Given the older man's avowed hatred of telepathy, Jim was sure Cain would have been pleased to know mutant powers had featured nowhere in this particular equation. Some signals you didn't need to be psychic to pick up on. The quiet, purposeful efficiency of movement, the set of the jaw and shoulders, the timbre of the voice . . . no. You didn't have to be a psychic to read the signs. You had to be blind to miss them.
Centering himself, breathing slow and deep, Jim stepped around the row of lockers.
"Going somewhere?"
"We're taking the jet out," Cain said quietly, not looking up at Haller. "Sam's coming with me. Heading off to where this whole mess got started."
He'd been sitting on the bench for a while, looking at his open locker with his X-Men leathers hanging there, the insignia glinting in the fluorescent light from overhead.
"So you're taking someone. That's good. That puts you a step above Nathan, anyway." Jim settled on the bench a little ways down from the larger man, hands resting on his too-angular knees. He glanced over at Cain. "That was a nice speech you made to the kids. Coming clean. Reminding them of what this place really is to them. What it can be. What it should. It was nice."
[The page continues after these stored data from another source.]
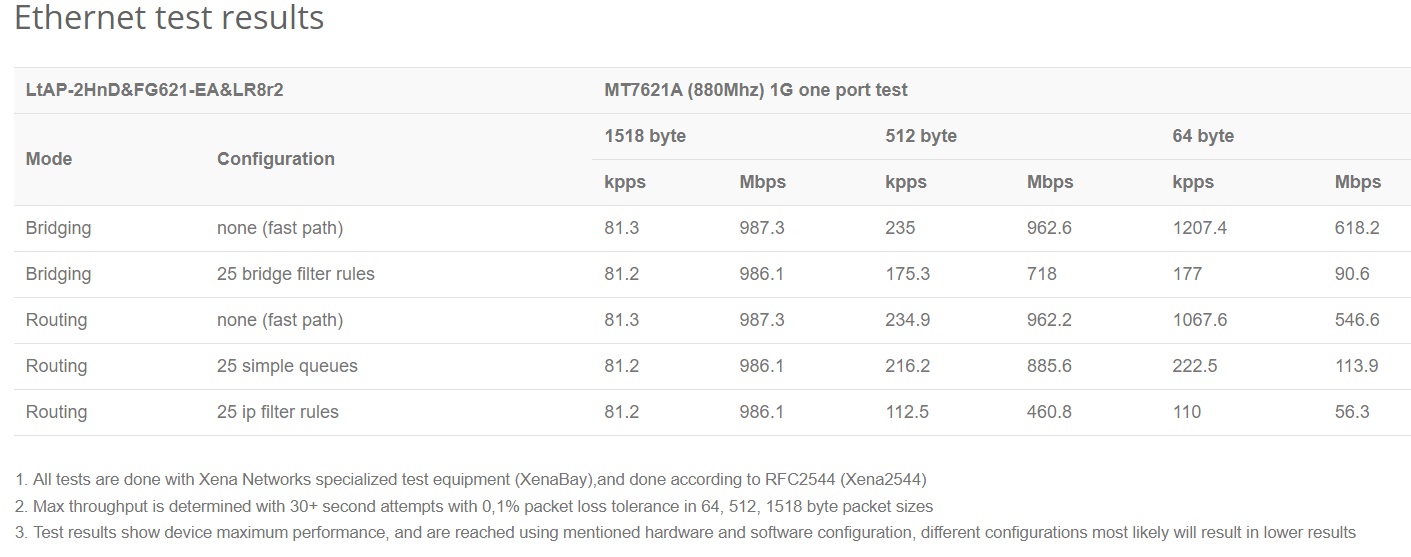Select the 175.3 kpps bridging value
The image size is (1411, 557).
[x=907, y=274]
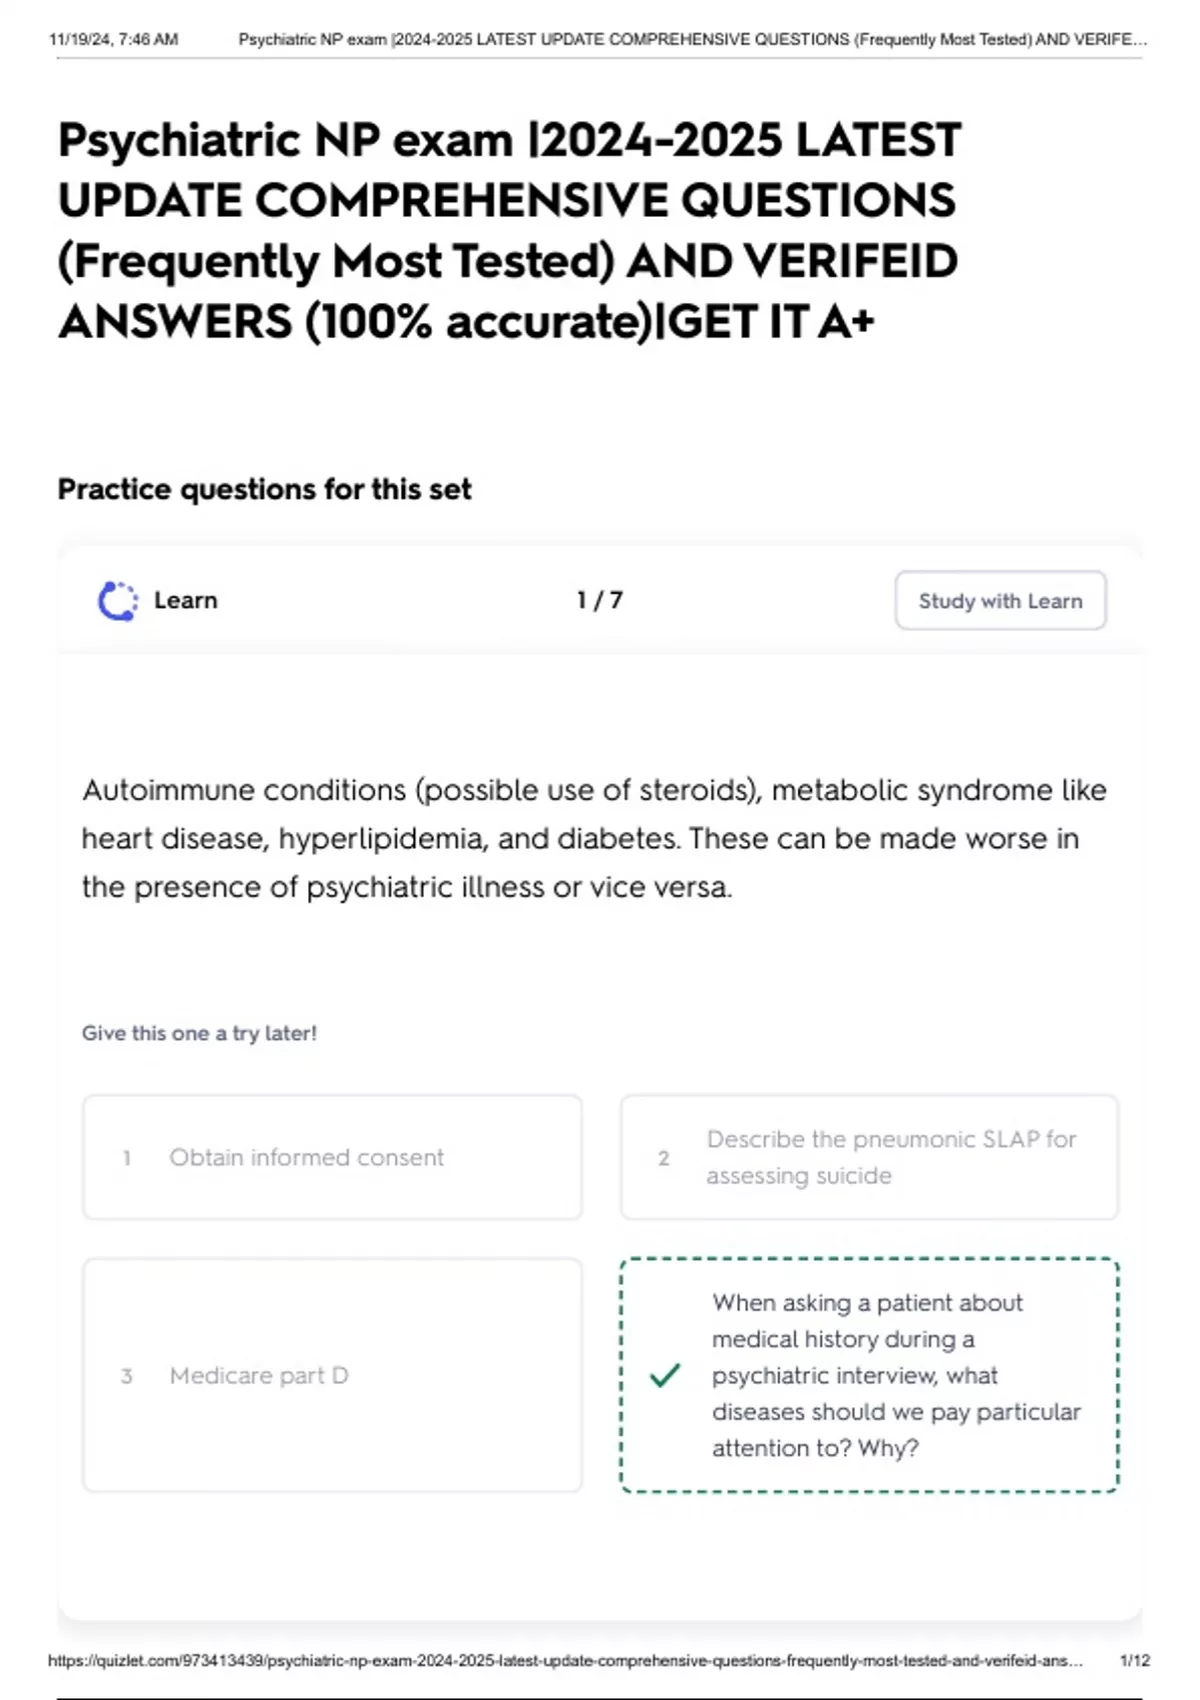This screenshot has height=1700, width=1200.
Task: Choose answer option Medicare part D
Action: point(332,1375)
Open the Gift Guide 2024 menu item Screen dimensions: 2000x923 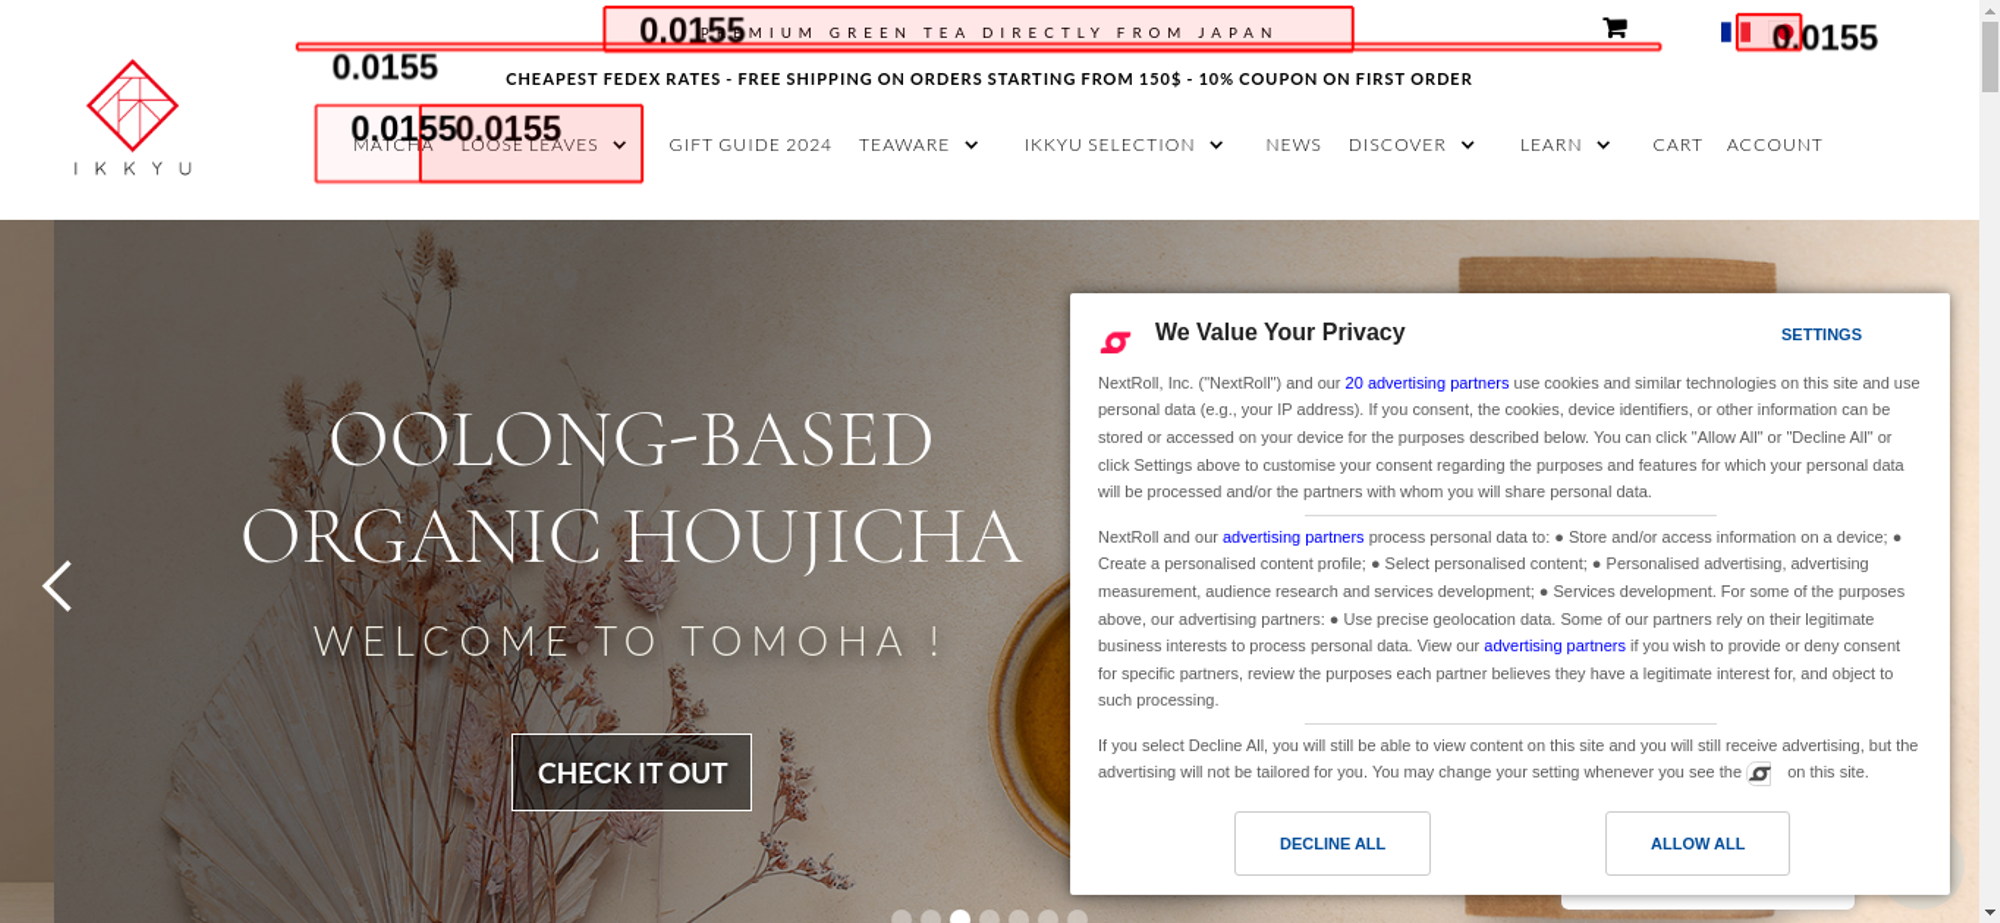(x=750, y=145)
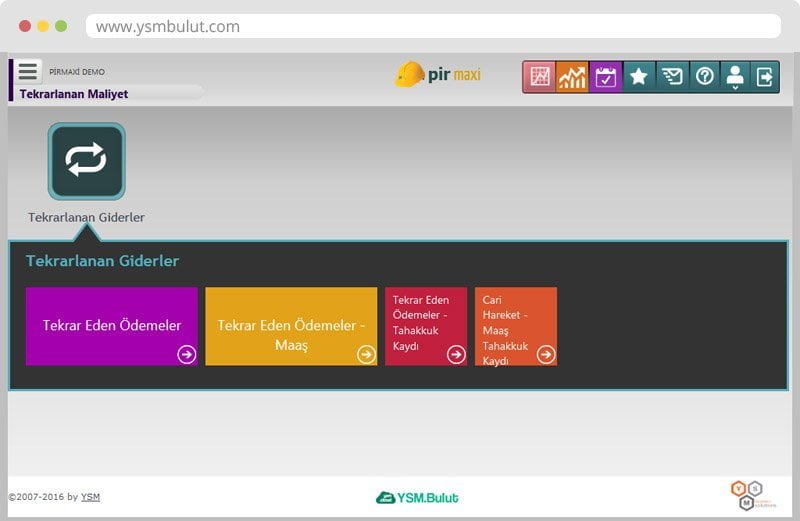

He paused, studying the older man's face. One that looked not much older than his own, reality to the contrary. Closed and calm. Decided.
"It was goodbye," Jim said softly, "wasn't it?"
"It was what it was," Cain said quietly, not meeting the other man's eyes. "This power I got... it ain't mine. Not in the way you, or Chuck, or anyone else here has. I ain't... I ain't like you guys. What I do comes from somewhere else. And it ain't a nice place. I done a lot of things I ain't proud of in my time, you know."
He reached out with one large hand, brushing his fingers over the collar of his uniform jacket. "Finally got to do something I could be proud of. Be a part of something. Use this power for something right."
Jim smiled slightly. "Yeah. I understand that." His mismatched gaze followed Cain's hand to his uniform. "It's not the same, knowing you're only alive because of something else. You're . . . not expendable, exactly, but somewhere in your head -- you know it was over. You've already run past your dues. Anything after, all the rest -- it's just a gift." His smile widened a fraction, gaze shifting back to the face of the man beside him. "But it's okay to take it, as long as you use it well. And being at the school, helping these people -- you did. You made a difference here. And that nothing takes away."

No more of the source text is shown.